Di sisi lain, sosialisasi tentang Covid-19 dan protokol kesehatan tidak berjalan dengan baik di lapangan. Apalagi bertebaran infodemi dari laman atau situs di ruang maya hingga grup percakapan. Infodemi ini menimbulkan anggapan bahwa Covid-19 tidak berbahaya hingga tidak ada. ”Sanksi progresif sebagai upaya supaya warga kembali patuhi protokol kesehatan. Akan lebih baik dibarengi sosialisasi ke level rukun warga,” kata Irsyad.
”Situasi di lapangan, tidak semua orang patuh pada (protokol) kenakan masker, jaga jarak, dan cuci tangan pakai sabun pada air mengalir atau gunakan antiseptik. Apalagi, camat, lurah, dan satuan polisi pamong praja tidak bisa memantau terus-menerus,” ujarnya.
Wakil Wali Kota Jakarta Pusat Irwandi mencontohkan, penjual makanan di kawasan Cempaka Putih harus mengenakan sarung tangan saat melayani pembeli dan menyediakan tempat cuci tangan. Kedai dan kafe di kawasan Sabang juga harus membatasi jumlah pengunjung untuk jaga jarak.
”Ada saja yang tidak patuh. Kenakan sanksi denda dan ingatkan usaha bisa ditutup,” ujar Irwandi. Pemerintah kota juga mengadakan operasi tertib kenakan masker, memberikan sosialisasi protokol kesehatan, dan menyampaikan imbauan kepada pedagang dan pembeli untuk mematuhi peraturan. Menurut Irwandi, warga terpukul dua kali karena Covid-19 dan ekonomi sehingga pendekatan tersebut diambil, bukan serta-merta menutup usaha.
Kepala Perwakilan Ombudsman Jakarta Raya Teguh Nugroho menilai, penerapan denda progresif rumit dilakukan saat situasi pandemi. Setidaknya harus ada basis data pelanggar protokol kesehatan dan dasar hukum berupa peraturan daerah karena pergub hanya mengatur tata laksana kebijakan, bukan sanksi.

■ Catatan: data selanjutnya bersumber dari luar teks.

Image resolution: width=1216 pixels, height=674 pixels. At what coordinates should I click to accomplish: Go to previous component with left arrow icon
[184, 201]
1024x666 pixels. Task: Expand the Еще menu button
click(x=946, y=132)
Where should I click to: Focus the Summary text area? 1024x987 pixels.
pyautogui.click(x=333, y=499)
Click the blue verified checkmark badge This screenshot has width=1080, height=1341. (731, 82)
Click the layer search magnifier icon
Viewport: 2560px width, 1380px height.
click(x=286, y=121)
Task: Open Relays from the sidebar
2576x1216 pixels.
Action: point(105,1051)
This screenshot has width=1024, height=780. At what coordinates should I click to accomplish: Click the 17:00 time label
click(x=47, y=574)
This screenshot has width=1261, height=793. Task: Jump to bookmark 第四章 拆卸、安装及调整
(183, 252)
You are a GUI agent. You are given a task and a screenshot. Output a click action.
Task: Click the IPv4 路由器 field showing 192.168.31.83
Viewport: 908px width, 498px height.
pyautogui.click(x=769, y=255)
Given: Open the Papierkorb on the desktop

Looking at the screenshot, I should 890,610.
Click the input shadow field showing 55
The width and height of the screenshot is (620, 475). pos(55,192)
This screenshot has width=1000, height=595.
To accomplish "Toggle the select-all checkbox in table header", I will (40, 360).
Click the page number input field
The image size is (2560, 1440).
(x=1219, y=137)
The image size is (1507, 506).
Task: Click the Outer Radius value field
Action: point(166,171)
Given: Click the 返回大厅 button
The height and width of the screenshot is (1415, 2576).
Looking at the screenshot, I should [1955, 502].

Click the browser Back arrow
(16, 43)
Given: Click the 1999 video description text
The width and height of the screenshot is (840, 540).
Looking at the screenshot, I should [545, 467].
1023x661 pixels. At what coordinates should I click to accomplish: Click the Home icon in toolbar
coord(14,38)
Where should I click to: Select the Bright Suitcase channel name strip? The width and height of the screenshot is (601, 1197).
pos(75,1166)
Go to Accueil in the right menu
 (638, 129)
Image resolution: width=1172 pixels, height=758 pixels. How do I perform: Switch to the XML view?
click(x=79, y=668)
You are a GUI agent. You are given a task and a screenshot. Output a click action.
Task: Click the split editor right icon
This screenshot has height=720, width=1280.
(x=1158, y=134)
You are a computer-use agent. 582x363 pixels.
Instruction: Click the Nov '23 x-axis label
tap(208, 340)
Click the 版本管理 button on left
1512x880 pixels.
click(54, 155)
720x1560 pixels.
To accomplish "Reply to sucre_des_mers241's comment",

Kemudian, diperlukan sumber daya manusia untuk pengawasan, penindakan, serta perlindungan hukum dan fisik kepada petugas. Tujuannya untuk menghindari potensi ketidakpuasan warga yang kena sanksi. Ia justru meminta pemerintah provinsi fokus mengatur mobilitas warga, mengawasi, dan menindak perusahaan yang tidak taat pada pembatasan jumlah karyawan yang bekerja di kantor. ”Fokus pemprov mengurangi mobilitas penduduk tidak pada sumber masalahnya, yakni kepatuhan pembatasan jumlah orang di perkantoran dan industri. Selama in untuk mengawasi perkantoran selalu kekurangan petugas lapangan, apalagi mengawasi dan menindak mobilitas warga,” ucap Teguh.
Hal serupa juga berlaku untuk sanksi pidana. Sanksi itu hanya bisa dalam bentuk peraturan daerah. Apalagi, saat ini jumlah penghuni rumah tahanan dan lembaga pemasyarakatan melebihi kapasitas sehingga ada asimilasi untuk mengurangi jumlah tahanan.
Menurut Teguh, penataan mobilitas serta edukasi bagi para pelanggar protokol kesehatan harus tetap dilakukan secara intensif. Jangan sampai warga terus-menerus abai pada protokol yang ada. Kalau terus dibiarkan, lonjakan kasus baru Covid-19 di Jakarta tidak akan pernah berhenti.